### Data
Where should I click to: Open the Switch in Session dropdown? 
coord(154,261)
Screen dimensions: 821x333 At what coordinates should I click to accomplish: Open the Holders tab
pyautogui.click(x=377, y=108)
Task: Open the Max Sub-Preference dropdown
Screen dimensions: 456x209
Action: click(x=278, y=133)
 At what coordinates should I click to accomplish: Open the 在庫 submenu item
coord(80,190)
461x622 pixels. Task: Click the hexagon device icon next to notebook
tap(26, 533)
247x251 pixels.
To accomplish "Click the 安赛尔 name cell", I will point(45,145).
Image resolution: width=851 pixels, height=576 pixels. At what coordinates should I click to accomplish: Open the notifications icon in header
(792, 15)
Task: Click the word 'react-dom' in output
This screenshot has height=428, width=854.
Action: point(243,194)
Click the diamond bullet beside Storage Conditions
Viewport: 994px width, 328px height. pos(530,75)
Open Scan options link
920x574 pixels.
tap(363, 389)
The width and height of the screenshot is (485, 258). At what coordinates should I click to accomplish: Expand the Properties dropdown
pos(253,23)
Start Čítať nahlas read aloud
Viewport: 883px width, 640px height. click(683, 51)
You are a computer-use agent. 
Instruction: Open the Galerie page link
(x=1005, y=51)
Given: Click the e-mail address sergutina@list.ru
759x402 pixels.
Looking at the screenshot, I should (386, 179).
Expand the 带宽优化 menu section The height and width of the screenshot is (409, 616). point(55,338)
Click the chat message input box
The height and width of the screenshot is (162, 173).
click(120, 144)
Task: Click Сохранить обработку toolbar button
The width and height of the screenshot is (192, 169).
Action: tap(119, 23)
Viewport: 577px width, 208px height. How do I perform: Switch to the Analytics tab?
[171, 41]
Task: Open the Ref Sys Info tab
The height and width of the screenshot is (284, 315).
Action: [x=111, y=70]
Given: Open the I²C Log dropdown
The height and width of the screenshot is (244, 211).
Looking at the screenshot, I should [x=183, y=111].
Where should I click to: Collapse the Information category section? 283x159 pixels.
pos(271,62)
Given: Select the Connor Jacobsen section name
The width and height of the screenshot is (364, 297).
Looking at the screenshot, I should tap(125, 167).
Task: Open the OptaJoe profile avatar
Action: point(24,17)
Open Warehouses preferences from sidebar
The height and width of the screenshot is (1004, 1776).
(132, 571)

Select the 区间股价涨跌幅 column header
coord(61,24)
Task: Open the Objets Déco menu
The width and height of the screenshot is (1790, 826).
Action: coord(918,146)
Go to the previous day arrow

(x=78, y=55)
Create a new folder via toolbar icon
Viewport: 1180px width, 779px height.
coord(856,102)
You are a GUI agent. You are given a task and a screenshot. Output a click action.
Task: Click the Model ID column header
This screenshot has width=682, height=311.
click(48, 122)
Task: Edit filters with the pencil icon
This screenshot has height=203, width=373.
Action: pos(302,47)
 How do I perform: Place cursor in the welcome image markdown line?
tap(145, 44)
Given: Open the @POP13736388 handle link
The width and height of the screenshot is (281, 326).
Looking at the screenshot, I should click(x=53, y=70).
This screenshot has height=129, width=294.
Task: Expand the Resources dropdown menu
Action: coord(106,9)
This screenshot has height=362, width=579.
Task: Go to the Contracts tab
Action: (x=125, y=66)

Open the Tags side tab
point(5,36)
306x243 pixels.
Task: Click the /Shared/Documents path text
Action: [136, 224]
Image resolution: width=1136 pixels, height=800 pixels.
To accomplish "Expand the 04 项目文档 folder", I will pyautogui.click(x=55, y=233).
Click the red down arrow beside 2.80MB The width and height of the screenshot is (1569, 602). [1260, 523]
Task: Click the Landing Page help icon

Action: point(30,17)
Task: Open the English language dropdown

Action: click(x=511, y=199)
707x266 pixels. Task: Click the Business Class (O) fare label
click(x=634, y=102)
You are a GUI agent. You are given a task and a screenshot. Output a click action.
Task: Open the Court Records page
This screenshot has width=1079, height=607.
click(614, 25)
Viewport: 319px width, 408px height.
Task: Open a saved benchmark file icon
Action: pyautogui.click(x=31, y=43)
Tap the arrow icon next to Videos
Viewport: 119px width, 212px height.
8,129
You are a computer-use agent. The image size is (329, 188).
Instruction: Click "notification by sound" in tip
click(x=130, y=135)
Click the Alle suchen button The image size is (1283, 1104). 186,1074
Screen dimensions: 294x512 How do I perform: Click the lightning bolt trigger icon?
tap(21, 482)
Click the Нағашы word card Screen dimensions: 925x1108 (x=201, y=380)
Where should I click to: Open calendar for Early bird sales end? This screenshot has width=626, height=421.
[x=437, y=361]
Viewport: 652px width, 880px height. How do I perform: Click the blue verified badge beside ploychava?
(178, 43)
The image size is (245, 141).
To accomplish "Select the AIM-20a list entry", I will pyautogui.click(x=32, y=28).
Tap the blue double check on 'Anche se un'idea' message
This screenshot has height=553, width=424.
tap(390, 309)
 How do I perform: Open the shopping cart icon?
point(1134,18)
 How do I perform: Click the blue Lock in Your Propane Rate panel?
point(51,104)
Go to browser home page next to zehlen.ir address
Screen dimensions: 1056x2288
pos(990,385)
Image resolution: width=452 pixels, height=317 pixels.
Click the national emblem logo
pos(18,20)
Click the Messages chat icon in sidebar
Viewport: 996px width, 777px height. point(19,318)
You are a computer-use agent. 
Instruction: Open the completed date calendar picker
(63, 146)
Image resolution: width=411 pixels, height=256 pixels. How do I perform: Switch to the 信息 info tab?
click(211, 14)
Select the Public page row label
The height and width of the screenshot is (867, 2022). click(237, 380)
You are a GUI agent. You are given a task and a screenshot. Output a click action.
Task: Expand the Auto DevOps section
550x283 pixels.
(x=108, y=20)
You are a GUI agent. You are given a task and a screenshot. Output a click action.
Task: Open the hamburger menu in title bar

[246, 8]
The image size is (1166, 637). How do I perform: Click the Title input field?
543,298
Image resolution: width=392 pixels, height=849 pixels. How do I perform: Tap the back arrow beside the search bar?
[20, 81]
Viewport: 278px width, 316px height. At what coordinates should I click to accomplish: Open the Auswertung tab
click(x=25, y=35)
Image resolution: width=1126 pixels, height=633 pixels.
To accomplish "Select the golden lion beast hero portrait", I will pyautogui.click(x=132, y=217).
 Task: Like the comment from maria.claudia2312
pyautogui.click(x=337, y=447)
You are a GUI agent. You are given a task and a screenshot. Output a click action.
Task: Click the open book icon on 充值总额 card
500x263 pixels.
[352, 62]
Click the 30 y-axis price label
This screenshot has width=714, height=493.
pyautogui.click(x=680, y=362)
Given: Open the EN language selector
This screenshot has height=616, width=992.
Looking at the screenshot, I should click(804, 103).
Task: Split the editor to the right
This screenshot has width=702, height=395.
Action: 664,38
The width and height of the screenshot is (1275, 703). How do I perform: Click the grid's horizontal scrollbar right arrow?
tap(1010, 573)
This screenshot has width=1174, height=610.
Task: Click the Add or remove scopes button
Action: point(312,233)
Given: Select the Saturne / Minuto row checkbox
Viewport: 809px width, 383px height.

### Exercise goal
Only the lines above from the one with "Image resolution: width=452" through the one with "Task: Expand the Auto DevOps section" should be duplicated, character for character.

### Response
Image resolution: width=452 pixels, height=317 pixels.
Click the national emblem logo
pos(18,20)
Click the Messages chat icon in sidebar
Viewport: 996px width, 777px height. point(19,318)
You are a computer-use agent. 
Instruction: Open the completed date calendar picker
(63, 146)
Image resolution: width=411 pixels, height=256 pixels. How do I perform: Switch to the 信息 info tab?
click(211, 14)
Select the Public page row label
The height and width of the screenshot is (867, 2022). click(237, 380)
You are a GUI agent. You are given a task and a screenshot. Output a click action.
Task: Expand the Auto DevOps section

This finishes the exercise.